On March 18, 2019, Wernick announced that he would be retiring from his position as the clerk of the Privy Council amid the SNC-Lavalin affair. He retired from the federal public service on April 18, 2019.
=== SNC-Lavalin Affair ===

On February 7, 2019, The Globe and Mail published an article that spurred investigation into the SNC-Lavalin Affair. The article claimed that the Prime Minister's Office had pressured Jody Wilson-Raybould while she was Attorney General of Canada into pursuing a deferred prosecution agreement for SNC-Lavalin. The article also claimed that Wernick had rebuked Wilson-Raybould for having suggested that politicians had engaged in doublespeak on Indigenous issues. Wilson-Raybould resigned her current post as Minister of Veterans Affairs on February 12, 2019.

Wernick appeared before the House of Commons Justice Committee on February 21, 2019, where he disputed the allegations of undue pressure on Wilson-Raybould and stated that The Globe and Mail article contained errors and unfounded speculation. Wilson-Raybould testified on February 27 that Wernick was among those who had placed undue pressure on her and that Wernick had made "veiled threats" to her. This led to calls by opposition parties for Wernick's resignation. Wernick appeared at the Justice Committee for a second time on March 6 where he stated in his testimony that he had made no threats and had raised public interest considerations. Wernick announced his retirement in a letter to the prime minister on March 18. A secretly recorded telephone call between Wernick and Wilson-Raybould was released on March 29 wherein Wernick told Wilson-Raybould that Prime Minister Trudeau wanted a deferred prosecution agreement for SNC-Lavalin "one way or another". Wernick retired on April 19, 2019 and was succeeded by Ian Shugart.

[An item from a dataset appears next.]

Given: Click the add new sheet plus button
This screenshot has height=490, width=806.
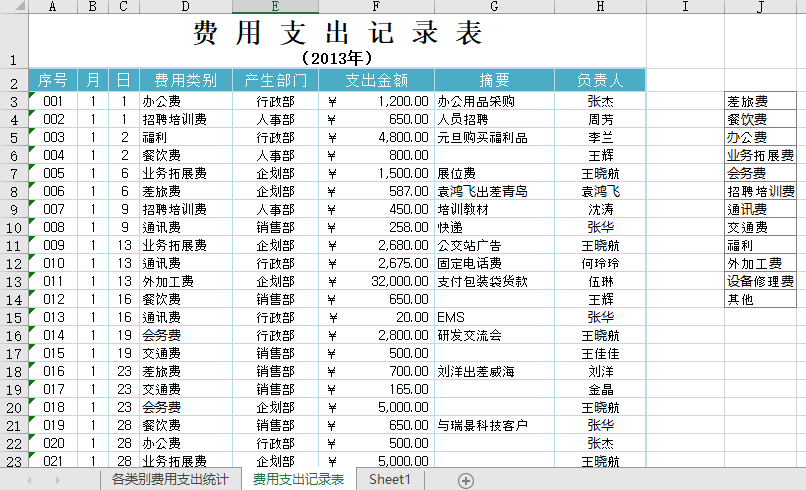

On March 10, 2020, Ethics Commissioner Mario Dion, released his report on an allegation of conflict of interest against Wernick that had been referred to his office by the Public Sector integrity Commissioner. In the report Dion concluded "I do not have any reason to believe Mr. Wernick may have contravened section of the Act on the basis of the alleged facts. I will, therefore, not initiate an examination under section 45 of the Act and consider the matter closed."

== Post-retirement ==

=== Governing Canada ===
In October 2021, Wernick published a book titled Governing Canada; A Guide to the Tradecraft of Politics. Wernick described it as a "how to" rather than a tell-all style book, describing his audience as prospective politicians, public servants and academics.

=== Academic roles ===
From August 2020 to June 2022, Wernick was a fellow and adjunct professor at Carleton University's School of Public Policy and Administration. In May 2022, the University of Ottawa announced that he would take up an appointment as the Jarislowsky Chair in Public Sector Management on July 1, 2022. Wernick has contributed articles on a range of topics to Policy Options, Canadian Government Executive, Global Government Forum and was interviewed for podcasts and articles by the Globe and Mail, Hill Times, OMNItv, CTV, CBC TV and Radio, TVO, CFRA radio, RadioCanada and Journal de Montreal.